Spot charter rates have begun to boom and most expect the good times to continue for many quarters if not longer—while Q3 results were still sour, Scorpio’s stock moves on perception of the future, and it’s pretty much established now that 2020 will be a banner year (analysts see earnings of $3.61 per share!). Moreover, it’s not just analysts that are bullish: Scorpio’s CEO bought $450,000 of call options in mid-November (expiring this month) that have worked out. A modest dividend (1.0% or so annual yield) that could grow with earnings adds to the attraction.
Technical Analysis
STNG was up at 98 in 2015, but by late 2018, it had fallen all the way down to 15! But that turned out to basically be the low—shares bottomed out between 15 and 20 for a few months and began to get going in April. Volatility was high, but buying gradually accelerated, and now the trend is clearly up, with STNG rallying eight weeks in a row. You can start a position here or on dips of a point or two. Stop - 34
The Covered Call Trade
Buy Scorpio Tankers (STNG) Stock at 39.25, Sell February 40 Calls (exp. 2/21/2020) for $2.30, or a Net Price of 36.95 or less
Static Return: $230 per covered call (6.22%)
Breakeven: 36.95
Covered Call Return (if assigned): $305 per covered call (8.25%)

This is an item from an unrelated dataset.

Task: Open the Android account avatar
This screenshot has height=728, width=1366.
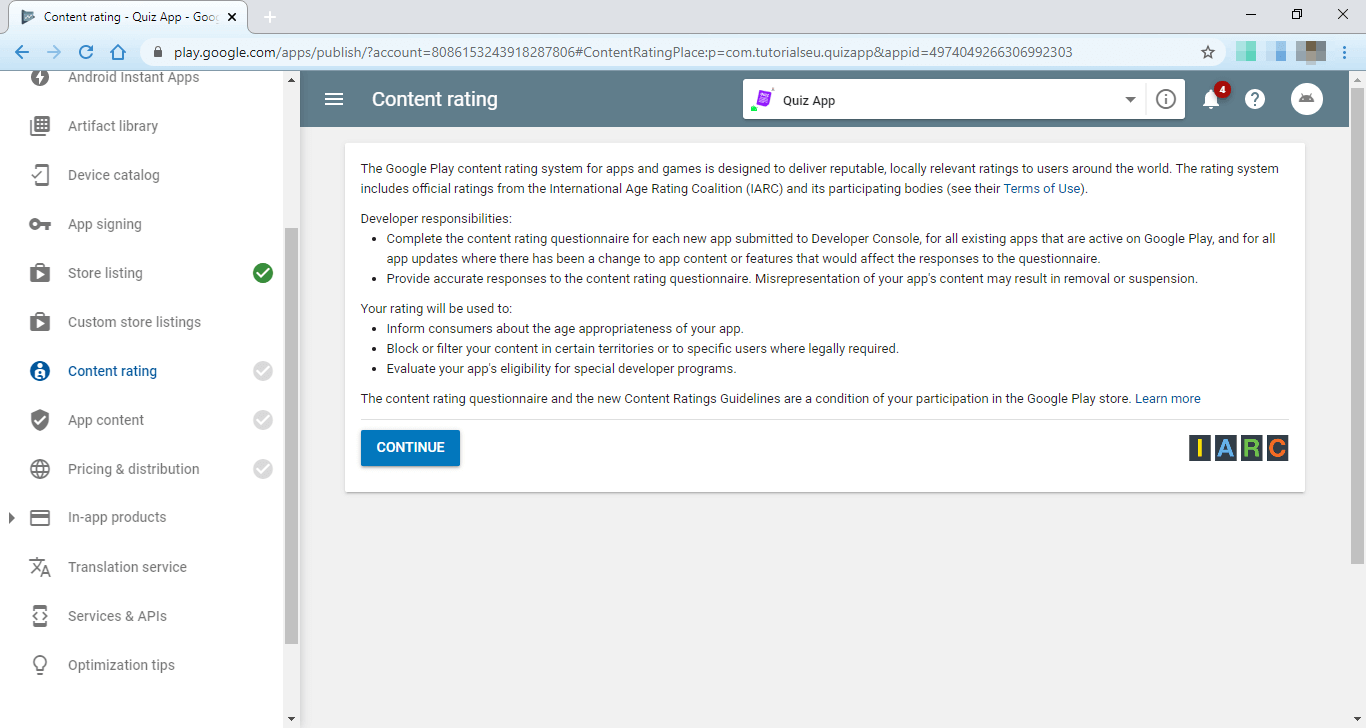Action: click(1307, 99)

Potential Dividend Captured: $0.10
Please note, the stock and options prices will be moving throughout the day, so these prices are simply an approximation of prices that you should be able to achieve.
However, the important component of this equation is that the stock price paid, minus the premium received via the call sale, equals the Net Price, or 36.95 or less. (In this case 39.25 minus 2.30=36.95. Or another example is you could pay 39 for the stock and sell the call for 2.05, which also equals 36.95)
For every 100 shares of stock you buy, you can sell 1 call. For every 200 shares of stock you buy, you can sell 2 calls. And so on …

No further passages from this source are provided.